Monday, July 16, 2007

cosplay black pvc maid outfit

thanks to CW for pointing me to these images at www.artificeclothing.com who specialise in PVC clothing and have some really funky and cool photo shoots to illustrate their ever growing line.

as a rule of thumb i'm not too keen on pvc; from past experiences i found the quality to be really variable with most of it being pretty crap and tacky. doesn't help that whats available in pvc is pretty hidious anyway. but Artificice caught my eye and i did an entry about them once before on their 5th Element LeeLou outfit.

too see the full selection of the maid outfit click here.

looking i also thought their stockings here were lovely and had seems too!

now my Q is - why don't they jump on the fashion band wagon and do tights as well as leggings?

xx

4 comments:

Anonymous said...

WOW.. Facinating blog!! ;)

I can't help but be struck by a sence of irony. I know the word "ironic" is misused most of the time and maybe I am misusing it now.. but I it just strikes me so powerfully as ironic.

You see.. I own a realdoll. No one in the world knows this.. at least no one that really knows me.. only anonymously does anyone know. I have for many years. When I first ran across realdolls (a long time ago when they were first introduced) I knew I had to have one. I was in college at the time and the $4000 they cost back then was not going to be possible for me. But I couldn't stop thinking about them.

Years later after I graduated and money wasn't as much an issue.. buying a realdoll was a no-brainer... to put it mildly >:)

Why a realdoll you ask? Well.. simply put.. I didn't believe it was possible for a woman to handle as much lust and passion as I have burning inside me. And if there was no woman alive who could "really" made for all the lust, passion, and love that I have to give. I would project it onto a doll.. if it's the only thing that would keep me sane in this world.. :) I would rather give it to a doll than to allow it to drive me insane by holding it all in. >:) lol.

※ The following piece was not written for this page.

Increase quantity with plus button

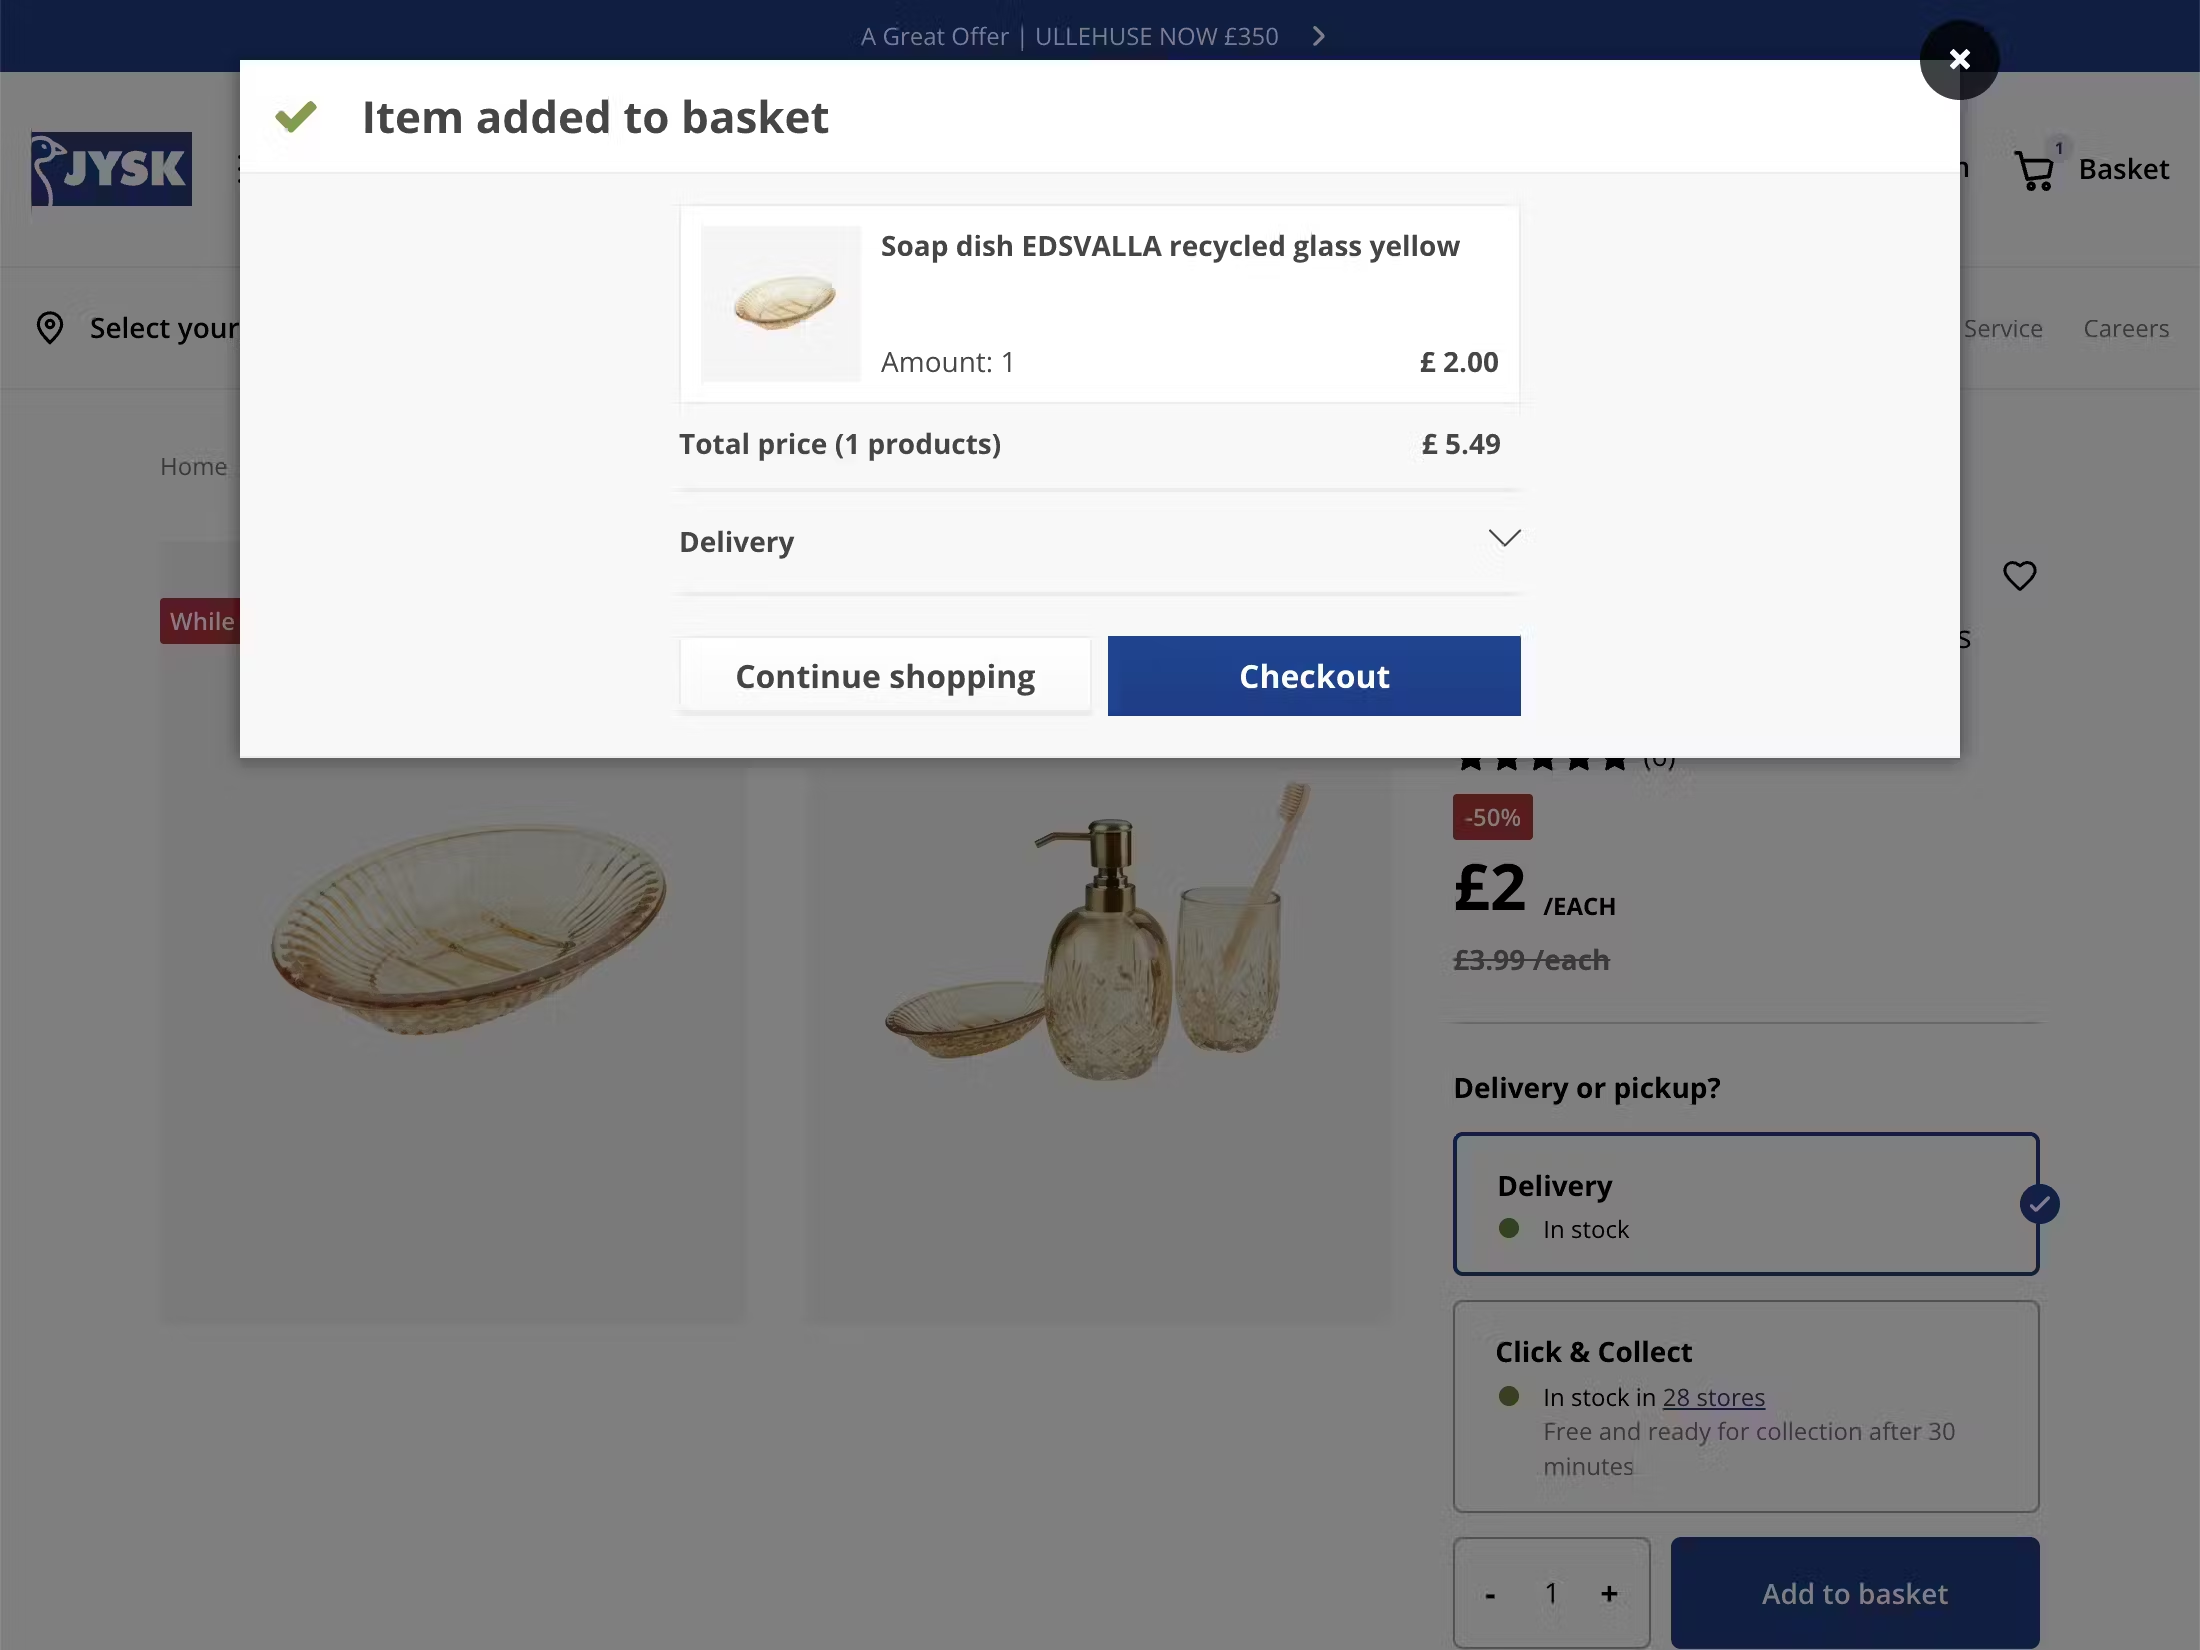(x=1609, y=1593)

I won't write the millions of pages I could of recieving my doll for the first time and everything that I have felt since owning her. But I will say that I fell in love with my doll.. in a way I was in love with my doll when I first found out about realdolls years before.. I have written about this before.. but I truely loved my doll. Not like someone loves a car.. or a boat.. or their house or something like that.. for this wasn't just and "object" you own.. but it was an object that I used... fucked... bound.. took showers with.. bought kinky lingerie for.. made xxx movies with.. fucked everywhere and every which way.. continiously. I will lay on the couch with her.. deep inside her and slowly fuck her while watching a two hour movie.. I will bind her on the kitchen table and eat my dinner off her body... ok.. sorry.. getting carried away in what I am saying.. but only giving a pathetic brief discription of my endless use of her.

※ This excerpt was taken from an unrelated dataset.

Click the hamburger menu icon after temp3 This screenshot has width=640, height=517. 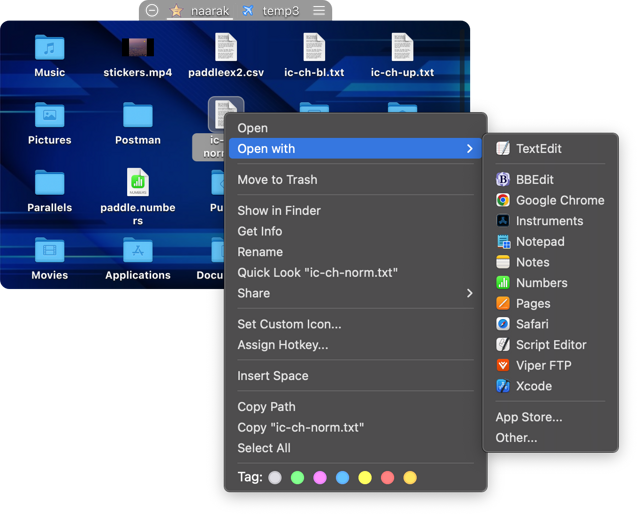pyautogui.click(x=319, y=11)
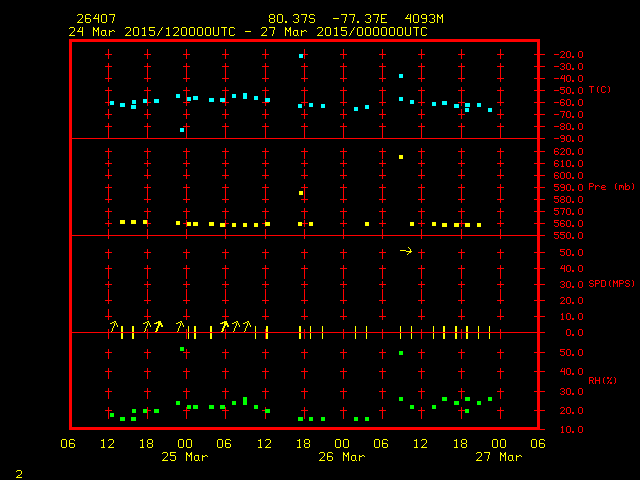The width and height of the screenshot is (640, 480).
Task: Select the lowest cyan temperature point near -80
Action: pos(182,130)
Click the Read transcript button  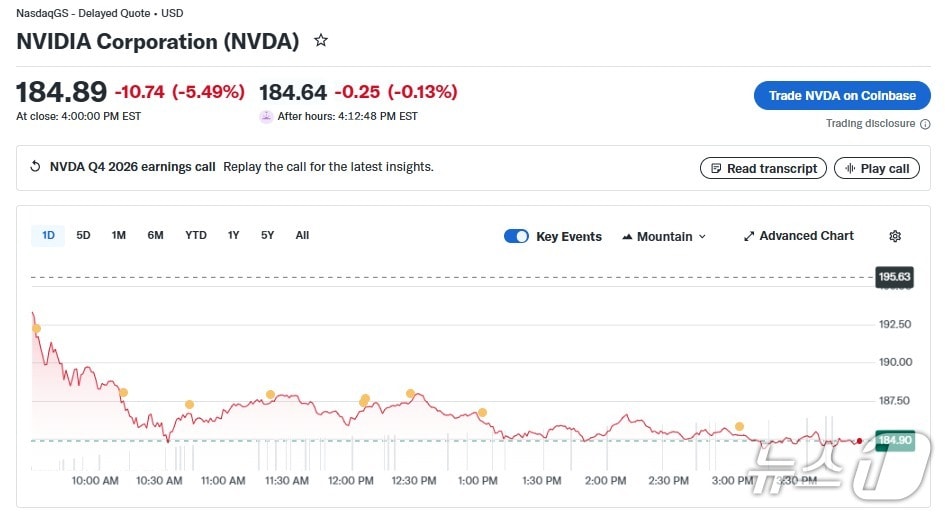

Many people (even woman) may be turned on by the thought of having "sex" 3-5-7-11 times a day.. but I have discovered through the years that very few can truely handle that if they were to get it. I don't think people can really handle having sex more often than they masterbate. So if you can get a true number behind how many times they masterbate on average.. that's about the max they are really going to be able to handle 24/7 in a LTR. But anyway.. :) lol.. yes.. I was finally free to unleash my lust 3-5-7-11 times a day.. Ok.. to be honest 11 times is pretty rare.. ;) But so is only 1!! So the average is probably about 4 times.. although that's ONLY if you are counting "sex" as "having an orgasm". I don't see sex as that.. to me there is no end to sex.. it is continious.. it never ends.. enticement... erotisim.. everything in this world can be done in a way that is "sex".. or at least "foreplay".. so I really don't ever see sex as "ending". It is 24/7 and the only thing that changes is the intensity of it.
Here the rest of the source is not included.